Overdrawn Directors Loan (Current) Account Anyone?
If like most owner managed businesses you treat the company bank account like your personal piggy bank then you will want to read this. Without knowingly getting yourself into trouble you can very quickly find your directors loan account screaming. You need to listen as this could be a costly cry for help. Here is why:
Directors Loan Account is a cheap way of funding yourself? Not.
If you have an overdrawn directors loan account then you may find that you are required to pay tax and NI to HMRC for the pleasure. Why? I hear you ask. Quite simply because you have a form of income/loan which you are and not paying tax on and it would just not be fair to allow this.
What tax do I pay on an overdrawn Directors Loan Account?
We will use an example to highlight the potential issues. Company A has a year end of 31 March and the sole director has an overdrawn Directors Loan Account of £15,000 from 1st October.
S455 on overdrawn Directors Loan Account
An overdrawn Directors Loan Account at the end of your financial year not repaid within 9 months and 1 day after your financial year end in which the liability arises will incur a payment to HMRC of 25% of the balance outstanding along with your Corporation Tax payment.
In this example you will owe £15,000 x 25% = £3,750
This is refundable when the loan has been repaid but not until 9 months and 1 day after the end of the financial year in which the loan was repaid. There are many rules around this so please seek advise to limit the amount of S455 that could be due.
P11D and overdrawn Directors Loan Account
If your overdrawn directors loan account is in excess of £5,000 at any point during the tax year it is deemed as an employment related loan. If the employee does not pay the company interest at the HMRC official rate of interest it is deemed a Benefit In Kind (BIK) and you guessed it personal tax and employer’s NI is due.
This needs to be reported on form P11D and the accountancy fee may end up costing you as much as the tax and employers NI on top. Using our example above this would equate to £122.80 tax on the individual if a higher rate tax payer and £42.37 employers NI.

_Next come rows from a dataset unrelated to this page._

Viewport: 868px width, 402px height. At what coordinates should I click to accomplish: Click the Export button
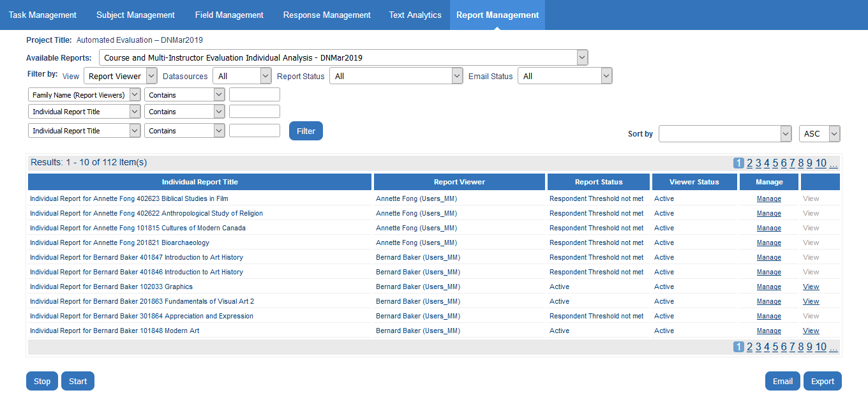822,381
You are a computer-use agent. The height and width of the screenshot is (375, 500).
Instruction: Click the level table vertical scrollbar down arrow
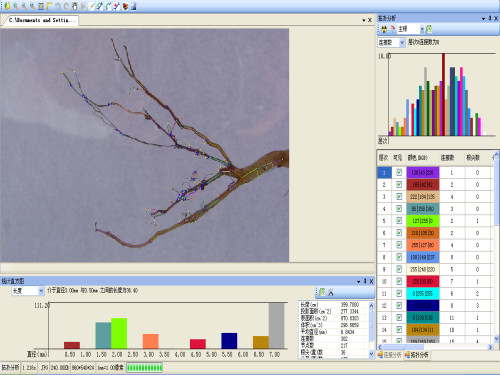[x=496, y=339]
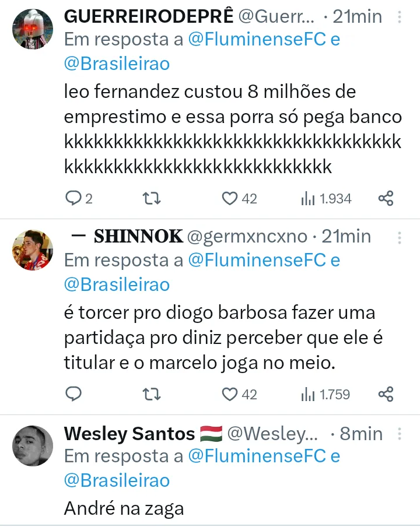View analytics showing 1.934 views

327,199

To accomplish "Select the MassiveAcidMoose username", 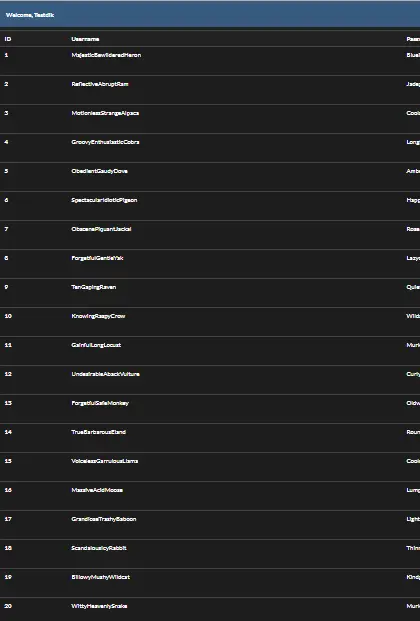I will 97,490.
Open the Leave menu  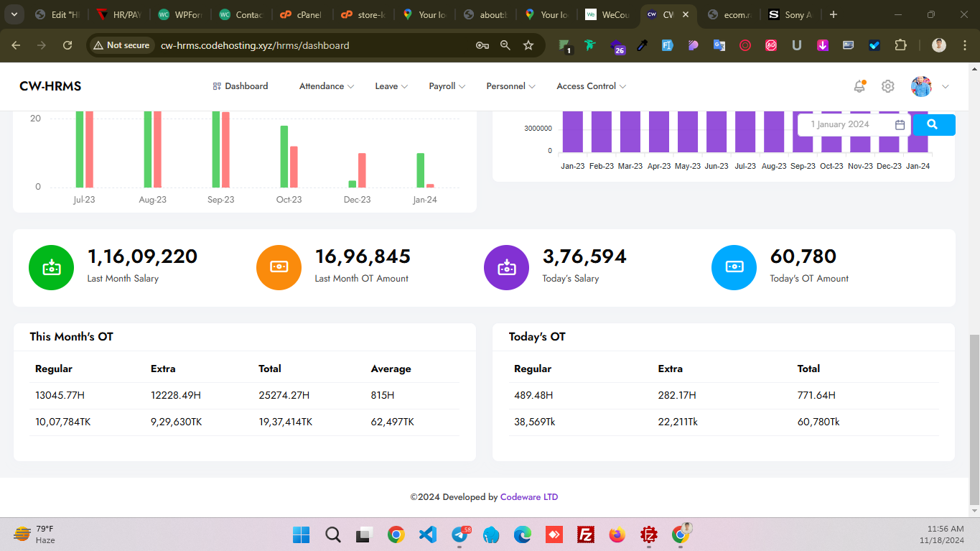click(391, 86)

The total cost of having the overdrawn directors loan account in the example above is now up to £3,915.17 plus the costs of an accountant to sort out that little lot above.
7 Top Tips to reduce your Directors Loan Account and Tax Bill
Here are our top tips to avoid or reducing the £3,915.17 burden from our example above.
Business mileage can be paid to employees making use of their own vehicle for business trips. This is an ideal way to reduce your directors loan account but it does mean you need to keep records of the business trips made. There is an approved mileage allowance payment which is tax free provided you stick to the rates on the link below:
Only two types of journey count as business travel:
- journeys that form part of an employee’s employment duties (such as journeys between clients’ premises by a salesperson)
- journeys that relate to an employee’s attendance at a temporary workplace
The biggest thing to bear in mind here is the use of the word ‘temporary’ as what HMRC deem to be temporary may differ to your understanding.
There was a recent case on this very subject which highlights the problem of whether or not mileage is allowable between your home office and the places you attend.
Watch the video below to see just how easy it can be to record your mileage on the move.
Use of Home
It is perfectly acceptable to claim a proportion of your home as use of office especially if you are carrying out a particular trade such as chiropractors. There are a few things that you need to consider when doing the calculations. You can claim a flat rate £4 per week without any calculations being provided but in most instances unless you are just writing up books and records will not be sufficient. There are calculations that you can perform to work out how much you can claim and I have included a link below which offers some examples of what is allowable and also how to do the calculations.
It is very important to ensure that the room is not used solely for business use as this could leave you liable to Capital Gains Tax when you come to sell the property.
We know it is pain in the backside taking care of those little things called receipts and you have better things to do but they will add up across the year and this is tax free money you are throwing away. Each receipt processed could help you reduce your directors loan account and that £3,915.17 that you owe.
Besides it doesn’t have to be difficult look at just how easy it could be:
Timing is everything and if you have profits that you can distribute then why not vote a dividend and credit it to your directors loan account. This way you will have some hard earned cash to drawn down on and it will keep you out of trouble with that £3,915.17. Make sure you time those dividends to mitigate any personal tax liability.
Using something as simple as the Xero Dashboard can help aid this decision making process.
Seems logical but if you have an overdrawn directors loan account it means you owe the business money. If you do not want to pay that £3,915.17 then why not raid the piggy bank and put some money back in the business.
As highlighted above the BIK for the P11D only arises on the difference of the HMRC interest rate and the interest that has been paid so our advice to avoid the tax and employers NI would be to pay interest to the company on your overdrawn loan account at theHMRC approved interest rate.
Write Off Loan
That is correct you could even write off that loan. The write off is treated as dividend income to the Director and you would also need to calculate the NI due through the payroll. The write off is not allowable for corporation tax relief (what a surprise). This can be an expensive option and if the company has distributable reserves voting a dividend and crediting to the directors loan account would be a much more sensible solution.
The information provided above is a guide only. Please seek professional advice from your accountant when considering any of the above.